Prolonged infusion of sedatives and analgesics in adult intensive care patients: A systematic review of pharmacokinetic data reporting and quality of evidence.

Although pharmacokinetic (PK) data for prolonged sedative and analgesic agents in intensive care unit (ICU) has been described, the number of publications in this important area appear relatively few, and PK data presented is not comprehensive. Known pathophysiological changes in critically ill patients result in altered drug PK when compared with non-critically ill patients.
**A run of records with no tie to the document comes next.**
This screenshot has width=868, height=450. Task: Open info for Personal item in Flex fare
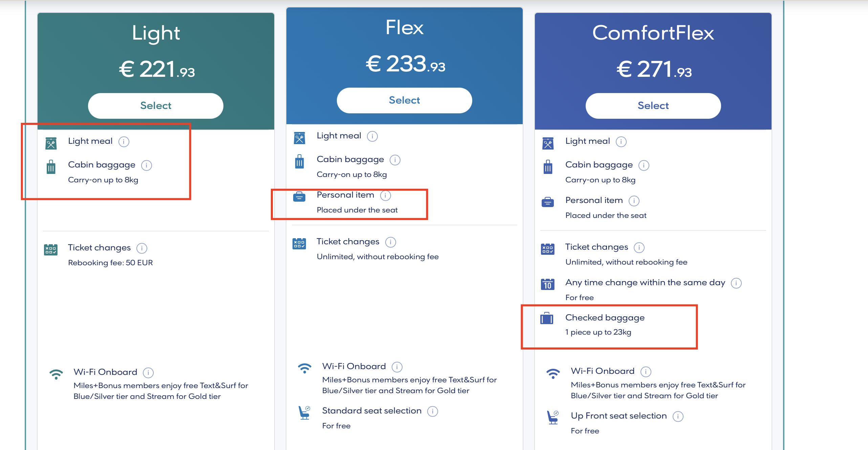click(386, 195)
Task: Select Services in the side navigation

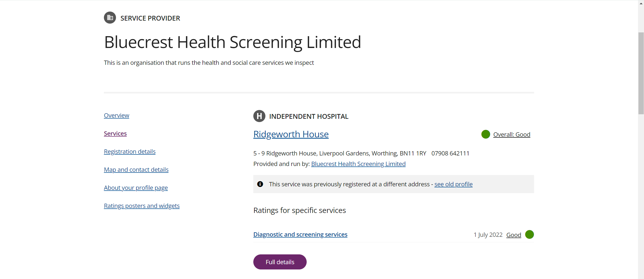Action: [115, 133]
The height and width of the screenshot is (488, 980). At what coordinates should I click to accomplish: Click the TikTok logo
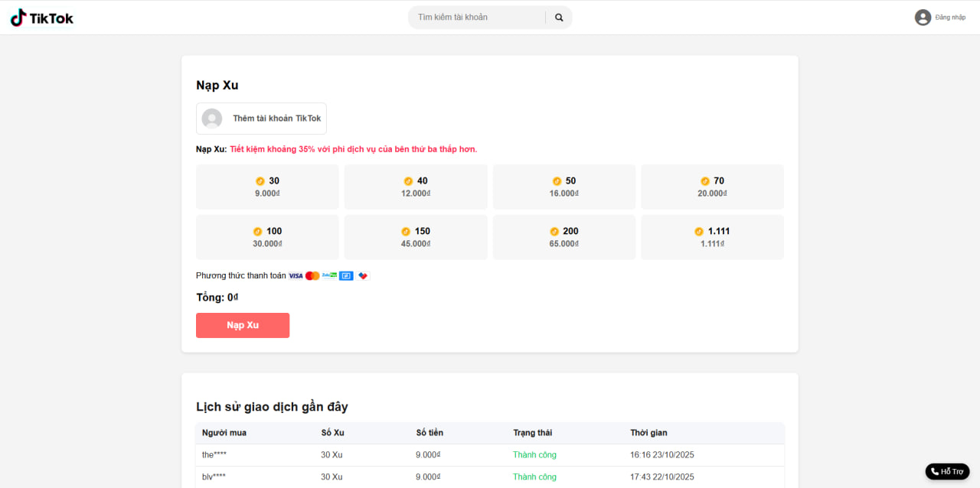pyautogui.click(x=42, y=18)
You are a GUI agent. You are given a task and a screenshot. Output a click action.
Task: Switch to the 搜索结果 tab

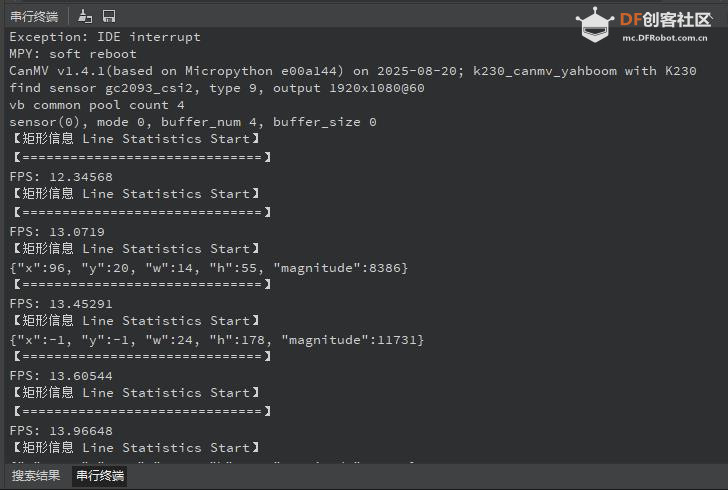(x=36, y=476)
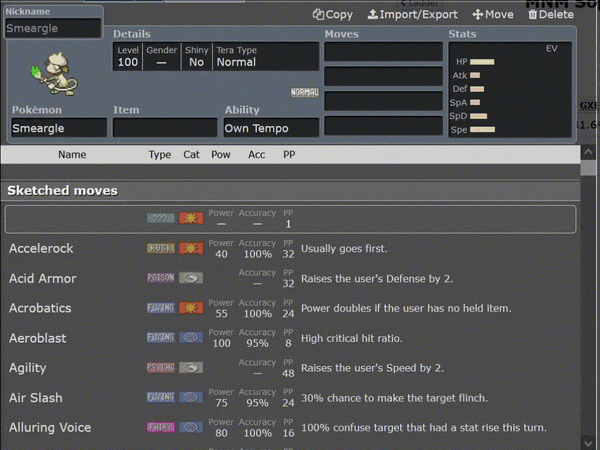Click the Poison type icon on Acid Armor
The image size is (600, 450).
(x=160, y=278)
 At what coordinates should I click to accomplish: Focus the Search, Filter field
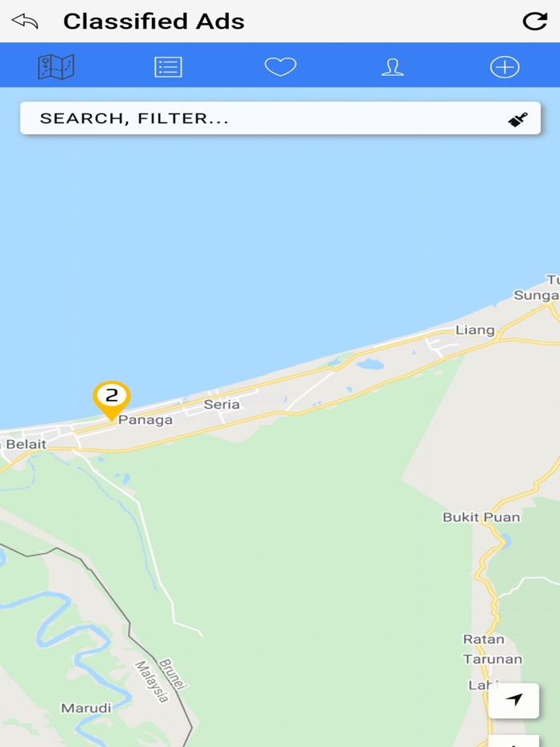tap(280, 118)
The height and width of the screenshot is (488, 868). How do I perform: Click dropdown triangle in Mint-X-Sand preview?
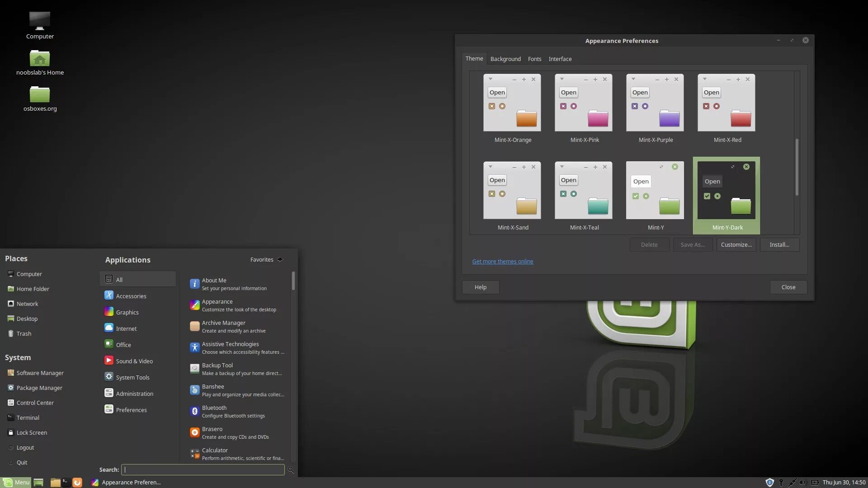[491, 167]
ClinPK Statement was recently developed to promote consistent reporting in PK studies, however, its applicability to ICU specific PK studies is unclear. In this systematic review, we assessed the overall ClinPK Statement compliance rate, determined the factors affecting compliance rate, graded the level of PK evidence and assessed the applicability of the ClinPK Statement to future ICU PK studies. Of the 33 included studies (n=2016), 22 (67%) were low evidence quality descriptive studies (Level 4). Included studies had a median compliance rate of 80% (IQR 66% to 86%) against the ClinPK Statement. Overall pooled compliance rate (78%, 95% CI 73% to 83%) was stable across time (P=0.38), with higher compliance rates found in studies fitting three compartments models (88%, P<0.01), two compartments models (83%, P<0.01) and one compartment models (77%, P=0.17) than studies fitting noncompartmental or unspecified models (69%) (P<0.01). Data unique to the interpretation of PK data in critically ill patients, such as illness severity (48%), organ dysfunction (36%) and renal replacement therapy use (32%), were infrequently reported. Discrepancy between the general compliance rate with ClinPK Statement and the under-reporting of ICU specific parameters suggests that the applicability of the ClinPK Statement to ICU PK studies may be limited in its current form.